Эмигрант во втором поколении, сын греческого торговца спиртным тяжело вздохнул.
— Почему то не казалось, друг мой, что присяга, которую мы приносили — это не просто набор пустых и бессмысленных слов…
Вебер резко вскинулся, но Авратакис поднял руку.

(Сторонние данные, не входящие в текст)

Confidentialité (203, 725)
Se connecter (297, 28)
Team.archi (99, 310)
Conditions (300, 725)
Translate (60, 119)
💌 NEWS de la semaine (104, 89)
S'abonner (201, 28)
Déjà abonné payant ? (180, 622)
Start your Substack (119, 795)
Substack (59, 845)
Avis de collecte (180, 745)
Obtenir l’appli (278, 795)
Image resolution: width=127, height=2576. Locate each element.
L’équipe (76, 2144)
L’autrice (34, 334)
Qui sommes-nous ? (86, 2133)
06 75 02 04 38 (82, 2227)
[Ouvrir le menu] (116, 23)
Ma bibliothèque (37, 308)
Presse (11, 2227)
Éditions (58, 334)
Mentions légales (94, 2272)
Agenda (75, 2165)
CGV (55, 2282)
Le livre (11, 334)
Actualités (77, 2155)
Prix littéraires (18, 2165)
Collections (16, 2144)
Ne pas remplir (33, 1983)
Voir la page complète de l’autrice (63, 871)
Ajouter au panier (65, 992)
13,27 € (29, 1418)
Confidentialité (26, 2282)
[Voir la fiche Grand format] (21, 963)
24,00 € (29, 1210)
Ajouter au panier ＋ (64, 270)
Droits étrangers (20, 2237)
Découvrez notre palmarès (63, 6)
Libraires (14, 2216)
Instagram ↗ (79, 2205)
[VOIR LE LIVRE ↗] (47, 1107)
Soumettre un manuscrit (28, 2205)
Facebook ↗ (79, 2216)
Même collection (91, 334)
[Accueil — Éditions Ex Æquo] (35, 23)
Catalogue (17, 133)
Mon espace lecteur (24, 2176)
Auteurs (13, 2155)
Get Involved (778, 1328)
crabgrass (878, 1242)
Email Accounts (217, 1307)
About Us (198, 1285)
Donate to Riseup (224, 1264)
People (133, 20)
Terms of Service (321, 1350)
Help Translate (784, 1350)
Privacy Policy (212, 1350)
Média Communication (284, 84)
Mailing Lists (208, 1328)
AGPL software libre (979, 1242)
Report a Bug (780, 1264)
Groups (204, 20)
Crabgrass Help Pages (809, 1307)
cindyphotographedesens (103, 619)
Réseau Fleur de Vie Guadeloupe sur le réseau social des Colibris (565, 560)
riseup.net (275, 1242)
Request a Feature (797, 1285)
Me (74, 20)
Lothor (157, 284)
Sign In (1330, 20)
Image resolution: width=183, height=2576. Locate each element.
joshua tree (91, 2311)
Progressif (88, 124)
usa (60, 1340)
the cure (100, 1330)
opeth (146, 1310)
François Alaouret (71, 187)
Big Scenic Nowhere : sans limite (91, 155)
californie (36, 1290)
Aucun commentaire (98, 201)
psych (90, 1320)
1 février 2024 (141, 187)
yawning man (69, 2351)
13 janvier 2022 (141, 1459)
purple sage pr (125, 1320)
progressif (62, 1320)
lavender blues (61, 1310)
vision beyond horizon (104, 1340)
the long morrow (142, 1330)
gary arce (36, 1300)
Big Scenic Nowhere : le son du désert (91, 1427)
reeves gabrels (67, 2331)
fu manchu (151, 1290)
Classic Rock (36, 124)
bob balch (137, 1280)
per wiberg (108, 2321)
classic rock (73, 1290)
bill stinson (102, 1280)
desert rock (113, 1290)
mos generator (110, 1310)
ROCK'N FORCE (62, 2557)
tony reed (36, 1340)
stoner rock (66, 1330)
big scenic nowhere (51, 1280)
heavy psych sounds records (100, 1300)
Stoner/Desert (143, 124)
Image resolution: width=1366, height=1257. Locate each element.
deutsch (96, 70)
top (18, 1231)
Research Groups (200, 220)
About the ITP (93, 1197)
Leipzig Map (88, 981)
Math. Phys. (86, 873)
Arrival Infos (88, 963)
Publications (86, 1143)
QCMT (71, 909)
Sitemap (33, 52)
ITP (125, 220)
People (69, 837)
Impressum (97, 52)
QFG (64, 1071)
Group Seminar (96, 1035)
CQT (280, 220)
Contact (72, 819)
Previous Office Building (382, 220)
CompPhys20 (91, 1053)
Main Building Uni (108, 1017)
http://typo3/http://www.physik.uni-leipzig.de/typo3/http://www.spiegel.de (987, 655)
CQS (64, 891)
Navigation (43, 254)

— Дослушай. Я не первый год в ЦРУ. И знаешь, что я вижу. Одно и то же дерьмо из раза в раз. Унылая, серая, скучная бюрократия. Игры, в которой каждая из сторон знает, что если даже она выиграет — то это ни хрена не значит. Просто немного денег перейдет из рук в руки, а карты соберут, перетасуют и снова сдадут. Каждый день — я приезжаю на работу, где шесть этажей забиты такими же как и везде вашингтонскими хреновыми бюрократами, для которых провал агента в Москве и то что в кафетерии не хватило кусочка торта с корицей на обед — это события одного порядка. Если сказать им, что игра с Советами будет продолжаться еще лет сто, выматывая нашу страну, они встанут и зааплодируют. Потому что у них ипотека на двадцать лет, и кроме как перекладывать бумажки и говорить непонятные слова — они больше ничего не могут. Какие-то хреновы ублюдки построили это здание, насадили туда бездельников, напридумывали каких-то хреновых правил — и эта игра идет год за годом. Но мне это до хрена надоело, мать твою! Надоело бояться своих больше чем чужих. Надоело играть в игру с нулевой суммой. Я хочу, мать твою, подцепить Советы так, чтобы они надолго это запомнили. Я хочу, чтобы те парни, которых мы положили во Вьетнаме и в прочих гребаных местечках — надрывали животы там, у себя, глядя на то, что происходит. Я хочу приехать в Москву как турист по американскому паспорту, доехать до их Красной площади, подойти и как следует поссать на их Кремлевскую стену. Вот что я хочу. И мне плевать, с кем ради этого придется стакнуться. С террористами, с бандитами, с националистами, с психами. Плевать. Главное — не то, что они есть — а как они могут нам помочь. Ты — в деле?
Вебер пригладил волосы.
— Конечно.
— Почему?
— Мать твою, да я хочу того же самого. Я смотрю, как дядя Сэм выкидывает сто миллионов долларов за одну ракету — хотя несколько решительные парней с ранцевым фугасом — способны выполнить ту же самую работу в сто раз дешевле. Меня тоже — задолбало что красные творят что хотят, а мы играем по-джентльменски.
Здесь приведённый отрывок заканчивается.